Dep. of Agronomy and Soils, Edisto Res. and Education Center, Clemson Univ., P.O. Box 247, Blackville, SC 29817;

D. K. Cassel

Soil Science Dep., North Carolina State Univ., Raleigh, NC 27695-7619;

P. A. McDaniel

Dep. of Plant, Soil, and Entomological Sciences, Univ. of Idaho, Moscow, ID 83843.

* Corresponding author.

ABSTRACT

Soil hydraulic properties vary across landscape positions due to changes in soil profile characteristics. Water and solute transport in soils are intimately related to soil property and water balance relationships. The objectives of this study were to identify the interdependency of solute transport on hydrologic, pedologic, and geomorphic properties of a dissected Piedmont landscape and to determine soil features conducive to lateral water movement within the soil profile. Crystalline KBr was applied at a rate of 1 kg/m2 in 15 m long by 15 cm deep trenches on 11 Aug. 1987 to one linear slope (LS1) and two headslope (HS1 and HS2) positions in a clayey, kaolinitic, thermic Typic Kanhapludult soil under pasture in the Piedmont of North Carolina.
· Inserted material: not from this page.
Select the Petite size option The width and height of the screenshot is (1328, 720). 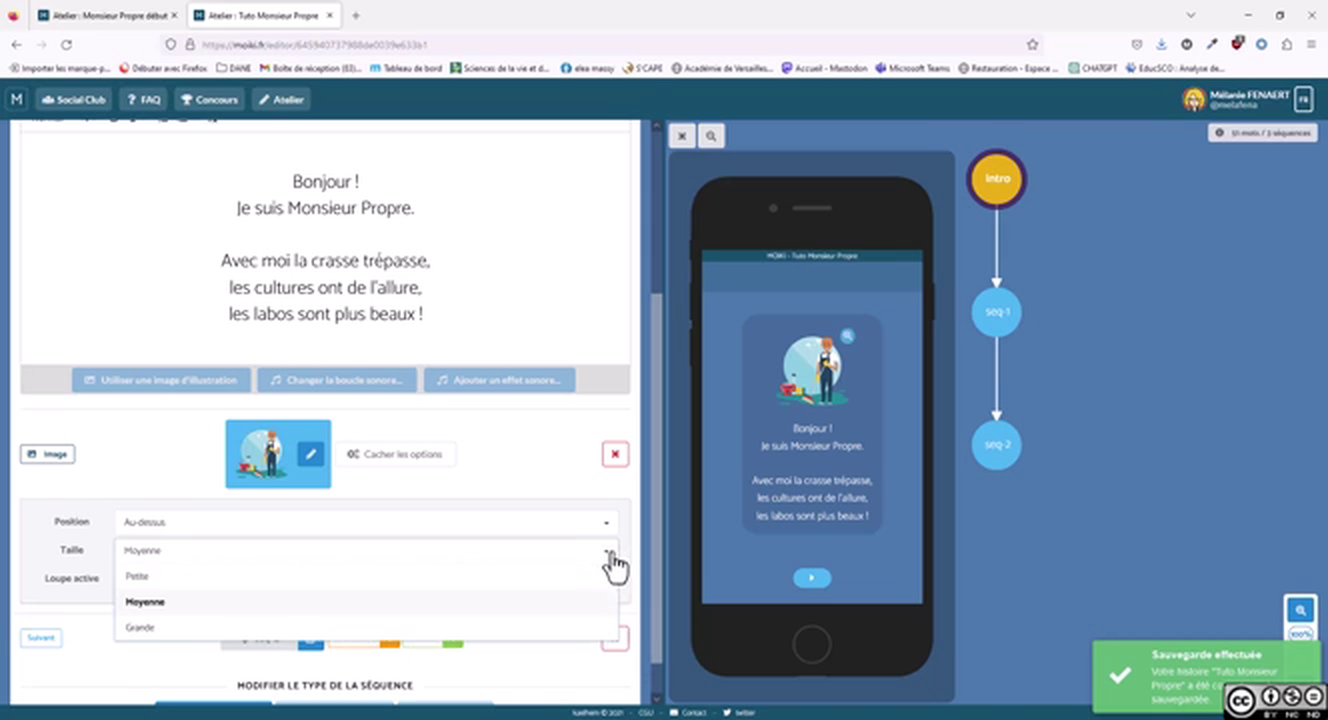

Soil cores were taken on 8 Mar. 1988, 20 July 1988, and 3 Nov. 1988 in a grid of sample positions along the trench (PAT) and downslope from the trench (DFT). The highest Br levels on 8 March were found at LS1, followed by HS2, in the B horizons at the 0.25 m DFT. Solute concentrations declined with DFT and time at every site. Differences in Br distribution with PAT indicated that preferential movement occurred at LS1, but only to a minor extent at HS1 and HS2. The centers of mass of the Br profiles at LS1 and HS2 were found in the upper B horizons. Bromide moved deeper at HS1, where the soil profile was formed entirely in hillslope alluvium and had the lowest clay and dithionite-extractable iron (Fed) contents throughout the solum. The alluvial-residual parent material discontinuity between the Bt1 and Bt2 horizon of HS2 contributed to greater lateral Br transport compared with site LS1, where bulk density and macroporosity changed minimally and/or gradually with depth. Water and Br transport was dominantly vertical through the soil profile at LS1.


NOTES

Contribution from the Soil Science Dep., North Carolina State Univ.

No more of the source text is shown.